12 Responses to “Joe’s Trip To Indianapolis”

  1. BucsQcCity Says:

    C’mon Joe. I’m living in a place where we get weeks of [-25C, -30C]. Stop whining about the cold! Just don’t go out in shorts and tshirt and you’ll be good

  2. INDYbucsfan Says:

    Yep our weather sucks. Real bad.

  3. HotRod Says:

    I had the same feelings about crafts, then i drank too many different IPAs and now I’m ruined to “normal” beer. I blame Cigar City. I also have heard a lot of buzz about a new craft brewery opening up in Hernando County: Marker 48.

  4. pick6 Says:

    joe you missed the most important aspect of a good craft beer – higher alcohol content. give me 12 crisp ounces of an IPA vs 18-24 ounces of some watery lager for the same buzz? no contest

  5. knuckledragger Says:

    Hey Joe. I ride my snowmobile when it is Neg 30 outside and stay toasty.
    Next time you can borrow some of my gear.

  6. Pickgrin Says:

    “Joe still has a fridge stocked full of Bud Light”

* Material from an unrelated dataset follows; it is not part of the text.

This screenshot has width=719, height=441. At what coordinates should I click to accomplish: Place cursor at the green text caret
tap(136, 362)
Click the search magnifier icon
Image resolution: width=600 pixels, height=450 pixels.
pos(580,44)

    How you can drink and enjoy watered down, nasty Anheuser Busch lager is beyond me Joe. Man – life is just too short to drink crappy beer.

  7. Trevor Says:

    When is Joe ranking the best Tampa Bay area craft beers? hopefully the fans attending games (the few of us left) will see a better selection at the CITS. The tasteless yellow fizz is even worse from the stadium tap lines. Could you imagine if they changed the Miller Lite party deck to a Cigar City party deck? Maybe even get one of the local breweries to make a Buccaneer Lager only for home games at the stadium.

  8. Pickgrin Says:

    Come to Dunedin Joe and we’ll go have a couple pints of ale at the Dunedin Brewery so you can see what REAL American beer is supposed to taste like.

  9. Jeagan1999 Says:

    I grew up in the Midwest…northwestern Ohio, and I know how cold those winters can get. But in a lot of ways I also miss it. Midwestern hospitality and common sense is sorely lacking in a good chunk of our country these days! Seems like things get so polarized and all we do is divide ourselves, instead of coming together to make things better. In that spirit, I hope that whomever the BUCS choose with the first round pick plays well and wins us a bunch of games. Whether it’s Mariota, Winston or someone else. All I ask for is a return to competitive play and a team we can all be proud of to root for!

  10. salish_seamonster Says:

    I don’t know about Sun King (never heard of it), but Rock Bottom and Ram are both chains… I would refer to their beer as “craft-ish”…

  11. WS99 Says:

    Joe,

    Did you speak to Marshall Faulk?

  12. John McKillop Says:

    @Jeagan1999, I agree with everything you said in your post. I’m originally from Chicago, I don’t miss the cold winters, I do agree about good old midwestern hospitality and common sense. Go Bucs,and whomever we draft.